Pero en el tribunal también está Polonia, otro país cuyo Gobierno ultraconservador ha puesto en marcha una serie de reformas de la justicia cuyo objetivo es limitar la independencia de los magistrados, medidas contestadas por el mismo Tribunal de Justicia de la Unión Europea (TJUE). La Comisión Europea inició en diciembre de 2017 el procedimiento del artículo 7 contra Varsovia, que, como Budapest, está inmersa en las audiencias. Polonia y Hungría se cubren las espaldas.
Como estos dos hay otros países donde la situación es preocupante. Hasta hace poco el Ejecutivo comunitario ha seguido de cerca al Gobierno socialista de Rumanía, que dio pasos para lograr la impunidad de políticos corruptos, entrometiéndose en los trabajos de la Fiscalía Anticorrupción y atacando la independencia judicial. Durante los últimos años, dos periodistas han sido asesinados por investigar lazos criminales en los Gobiernos de Eslovaquia y Malta.
Por eso, desde hace meses, Alemania, Francia, Bélgica y otros países buscan impulsar una reforma del procedimiento del artículo 7 más directa, sencilla, y que ponga en marcha una vigilancia más automática. La Comisión Europea propone hacer un seguimiento anual. Hungría y Polonia se oponen frontalmente.
"Todos nos hemos suscrito libremente a estos valores, podemos y debemos ser responsables cuando se trata de protegerlos en la práctica", ha respondido Stef Blok, ministro de Asuntos Exteriores holandés. Nadie obligó a Varsovia y Budapest al entrar en la UE, fue su decisión, libre, y al hacerlo aceptaban las reglas del juego, y con ellas el artículo 2 de los Tratados.
Lo más probable es que los casos contra Polonia y Hungría vayan pudriéndose en habitaciones oscuras del Consejo ante la incapacidad de sacar adelante los procedimientos.
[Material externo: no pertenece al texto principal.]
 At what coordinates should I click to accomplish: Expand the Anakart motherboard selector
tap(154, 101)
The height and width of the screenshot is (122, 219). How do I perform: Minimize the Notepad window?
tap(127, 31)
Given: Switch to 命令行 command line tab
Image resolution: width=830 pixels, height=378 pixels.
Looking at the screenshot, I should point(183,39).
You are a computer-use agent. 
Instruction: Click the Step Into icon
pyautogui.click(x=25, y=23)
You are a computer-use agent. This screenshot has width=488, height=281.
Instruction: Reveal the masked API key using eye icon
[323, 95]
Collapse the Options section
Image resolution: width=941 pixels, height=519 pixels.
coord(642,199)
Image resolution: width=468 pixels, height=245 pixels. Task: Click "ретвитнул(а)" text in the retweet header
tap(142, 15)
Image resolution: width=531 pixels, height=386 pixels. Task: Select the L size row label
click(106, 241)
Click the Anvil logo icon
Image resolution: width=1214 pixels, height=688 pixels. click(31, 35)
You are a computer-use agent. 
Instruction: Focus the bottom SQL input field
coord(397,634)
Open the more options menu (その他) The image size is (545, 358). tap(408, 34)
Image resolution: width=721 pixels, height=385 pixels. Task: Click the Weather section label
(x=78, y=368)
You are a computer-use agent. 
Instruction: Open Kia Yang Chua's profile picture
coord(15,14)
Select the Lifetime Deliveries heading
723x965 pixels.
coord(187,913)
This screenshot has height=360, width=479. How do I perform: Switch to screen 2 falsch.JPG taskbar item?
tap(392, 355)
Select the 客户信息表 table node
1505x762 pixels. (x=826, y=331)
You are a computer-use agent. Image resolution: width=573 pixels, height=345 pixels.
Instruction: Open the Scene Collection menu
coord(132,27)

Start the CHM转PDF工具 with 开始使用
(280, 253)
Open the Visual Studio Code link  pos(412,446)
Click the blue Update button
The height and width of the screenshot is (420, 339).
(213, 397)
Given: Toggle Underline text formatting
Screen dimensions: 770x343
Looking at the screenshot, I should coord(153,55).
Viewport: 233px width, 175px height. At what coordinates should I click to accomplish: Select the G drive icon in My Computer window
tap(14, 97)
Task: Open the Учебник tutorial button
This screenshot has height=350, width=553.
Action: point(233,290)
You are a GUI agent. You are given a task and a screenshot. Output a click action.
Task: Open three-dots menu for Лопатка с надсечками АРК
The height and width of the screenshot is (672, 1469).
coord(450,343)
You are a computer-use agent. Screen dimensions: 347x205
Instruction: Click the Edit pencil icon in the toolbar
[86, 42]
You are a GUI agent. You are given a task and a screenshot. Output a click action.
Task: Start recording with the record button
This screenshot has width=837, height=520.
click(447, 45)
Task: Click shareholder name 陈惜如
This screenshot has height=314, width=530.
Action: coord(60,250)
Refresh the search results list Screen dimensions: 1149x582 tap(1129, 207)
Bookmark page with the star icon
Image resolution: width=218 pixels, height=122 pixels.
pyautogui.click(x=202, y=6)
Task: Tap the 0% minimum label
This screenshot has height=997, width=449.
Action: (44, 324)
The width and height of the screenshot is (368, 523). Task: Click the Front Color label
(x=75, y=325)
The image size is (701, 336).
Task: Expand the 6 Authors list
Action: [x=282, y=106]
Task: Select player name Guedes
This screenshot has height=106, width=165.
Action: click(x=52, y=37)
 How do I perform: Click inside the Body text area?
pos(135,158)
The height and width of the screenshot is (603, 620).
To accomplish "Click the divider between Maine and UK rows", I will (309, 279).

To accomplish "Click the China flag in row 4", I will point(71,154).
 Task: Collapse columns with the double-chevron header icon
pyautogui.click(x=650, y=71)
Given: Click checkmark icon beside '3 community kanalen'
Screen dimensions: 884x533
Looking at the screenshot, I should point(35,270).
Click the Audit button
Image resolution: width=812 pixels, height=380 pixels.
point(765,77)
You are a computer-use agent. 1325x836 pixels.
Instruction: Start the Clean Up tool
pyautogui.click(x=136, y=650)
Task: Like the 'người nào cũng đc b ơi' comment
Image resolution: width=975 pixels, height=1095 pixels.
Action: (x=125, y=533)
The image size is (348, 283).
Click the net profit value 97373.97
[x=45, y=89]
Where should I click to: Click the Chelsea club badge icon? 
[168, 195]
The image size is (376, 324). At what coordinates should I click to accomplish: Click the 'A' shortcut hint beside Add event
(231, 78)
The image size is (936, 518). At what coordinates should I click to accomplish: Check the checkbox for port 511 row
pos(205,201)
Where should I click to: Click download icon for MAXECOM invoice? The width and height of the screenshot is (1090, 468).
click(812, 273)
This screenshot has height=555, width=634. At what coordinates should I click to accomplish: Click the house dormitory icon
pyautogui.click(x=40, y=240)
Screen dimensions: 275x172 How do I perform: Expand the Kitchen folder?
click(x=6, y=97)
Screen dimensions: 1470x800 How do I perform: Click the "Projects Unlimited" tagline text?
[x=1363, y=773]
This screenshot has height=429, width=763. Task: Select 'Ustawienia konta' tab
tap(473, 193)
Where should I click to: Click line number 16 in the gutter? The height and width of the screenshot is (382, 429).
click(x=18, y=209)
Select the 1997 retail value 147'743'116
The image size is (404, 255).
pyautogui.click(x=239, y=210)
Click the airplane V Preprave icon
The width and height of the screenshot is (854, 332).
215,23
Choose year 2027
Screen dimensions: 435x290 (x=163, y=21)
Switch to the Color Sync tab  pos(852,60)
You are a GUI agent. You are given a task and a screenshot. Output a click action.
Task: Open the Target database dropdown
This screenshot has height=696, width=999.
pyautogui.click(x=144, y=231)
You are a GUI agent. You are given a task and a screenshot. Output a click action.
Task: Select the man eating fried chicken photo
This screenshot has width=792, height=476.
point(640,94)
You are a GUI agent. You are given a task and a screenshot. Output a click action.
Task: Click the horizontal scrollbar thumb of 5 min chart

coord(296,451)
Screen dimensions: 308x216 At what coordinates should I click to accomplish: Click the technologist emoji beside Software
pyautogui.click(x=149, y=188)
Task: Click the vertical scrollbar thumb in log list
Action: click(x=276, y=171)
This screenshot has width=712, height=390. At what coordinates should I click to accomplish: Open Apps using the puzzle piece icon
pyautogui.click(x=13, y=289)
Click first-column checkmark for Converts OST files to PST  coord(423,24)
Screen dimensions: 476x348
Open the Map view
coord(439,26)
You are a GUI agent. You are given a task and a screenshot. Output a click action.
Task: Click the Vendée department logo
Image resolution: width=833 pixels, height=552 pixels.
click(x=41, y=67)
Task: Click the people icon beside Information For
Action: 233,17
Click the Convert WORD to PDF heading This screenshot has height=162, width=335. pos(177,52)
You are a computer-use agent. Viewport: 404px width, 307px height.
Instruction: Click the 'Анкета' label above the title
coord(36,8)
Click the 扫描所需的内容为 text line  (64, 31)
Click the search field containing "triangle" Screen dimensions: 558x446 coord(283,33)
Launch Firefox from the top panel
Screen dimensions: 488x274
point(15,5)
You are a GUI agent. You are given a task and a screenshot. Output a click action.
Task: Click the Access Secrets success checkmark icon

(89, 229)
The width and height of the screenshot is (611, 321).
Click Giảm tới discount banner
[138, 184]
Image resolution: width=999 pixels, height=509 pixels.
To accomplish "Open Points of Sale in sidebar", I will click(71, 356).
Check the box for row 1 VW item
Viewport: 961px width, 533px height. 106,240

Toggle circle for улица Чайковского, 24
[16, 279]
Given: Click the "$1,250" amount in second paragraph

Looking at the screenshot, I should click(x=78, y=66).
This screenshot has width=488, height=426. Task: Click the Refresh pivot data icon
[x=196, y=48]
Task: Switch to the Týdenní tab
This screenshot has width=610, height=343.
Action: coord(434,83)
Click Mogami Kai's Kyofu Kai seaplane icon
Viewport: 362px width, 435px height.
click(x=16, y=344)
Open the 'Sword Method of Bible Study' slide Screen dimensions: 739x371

Pero la UE tiene que buscar, y de hecho lo está haciendo, una reforma que le permita hacer cumplir sus valores, además de buscar la forma de convencer a los ciudadanos de que estos mismos valores son los que les protegen.
No sobra el tiempo: a cada mes que pasa, la situación se va enquistando. Ya son varios los países que apoyan ese paquete de valores distintos, y a medida que siga avanzando la situación, la división interna en la UE en cuanto a principios se irá agrandando, con interpretaciones cada vez más distantes. El problema es que estos valores no existen: solo están en la imaginación. Y cuando una parte importante de los europeos dejen de imaginar unos valores comunes que nos unen a todos, el proyecto europeo habrá dejado de existir, porque como toda aventura política, esta solo existe mientras vive en el imaginario colectivo.